What passed as journalistic coverage of these crimes was largely predicated on these biographical markers, a softening of each man's image ('seemed normal,' 'just snapped') that seemed par for the course to anyone observing homegrown and overseas adventures long enough. Bales' 'just snapping'—then reportedly forgetting the event entirely, as the press corps rushed to provide accounts of anti-malarial drugs inducing psychotic episodes—was particularly notable given the fact that he put on night-vision goggles, killed 16 Afghan villagers and wounded six others, and subsequently burned 11 bodies. Bullet points in the children's heads placed their aim at point-blank range, adding a cryptic veneer to this message about drilling into kids' heads.

 

But the genealogy of Seemed Normal and Just Snapped would eventually wear off. What took their place in the battle for American public opinion were two elements, and I add that both arise out of would-be oral arguments in a court of law: mitigating factors and circumstantial evidence, as opposed to direct factors and evidence. Emotional distress, past financial failings, familial anxiety, and redeployment to the theater of war for Bales; concealed snacks, indexical clothing, and the frayed nerves induced by neighborhood vigilance for Zimmerman. The Watchmen were duly given the benefit of these mitigating and circumstantial defenses because they are first and foremost endowed with the privilege of a normative self. To paraphrase Achebe, Things (Just) Fall Apart.

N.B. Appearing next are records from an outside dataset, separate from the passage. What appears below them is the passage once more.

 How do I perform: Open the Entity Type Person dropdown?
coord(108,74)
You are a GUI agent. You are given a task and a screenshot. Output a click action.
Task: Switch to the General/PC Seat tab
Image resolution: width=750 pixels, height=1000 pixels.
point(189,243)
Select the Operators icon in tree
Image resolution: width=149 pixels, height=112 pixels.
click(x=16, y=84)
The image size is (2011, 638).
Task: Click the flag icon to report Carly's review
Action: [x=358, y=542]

Things (Just) Fell Apart at precisely the moment when The Watchmen (battling aggravated emotional impairment) and People Out of Place (inescapably encoded with indexes of their difference—melanin, robes, headgear, whatever) encountered each other. Yes, it was a motherfucking dialectical experience. Yet in each case it was The Watchmen that pursued the objects out of place and lived to recount narratives of fear, grief, troubled minds, amnesia, even moral failings. The crucial elements of these encounters is that The Watchmen survived with their interiority (and by extension, humanity) intact, to say nothing of the reverberation of their precious selfhood on family, friends, and loved ones (I kept clips of each one, which was easy to do since they always appeared on the front pages of major newspapers). Meanwhile a hush fell over the demise of the People Out of Place. At least their will to violence was extinguished, the apologia read.

Front page article, 'At Home, Asking How "Our Bobby" Became War Crime Suspect,' The New York Times, 19 March 2012. Photo by Maryam Monalisa Gharavi.

Front page article, 'U.S. Soldier Faces Charges as Killings Shock Friends,' The Wall Street Journal, 19 March 2012. Photo by Maryam Monalisa Gharavi. The Washington Post ran 'A Statement by Karilyn Bales,' wife of Sgt. Bales, on the same day as the NYT and WSJ cover stories.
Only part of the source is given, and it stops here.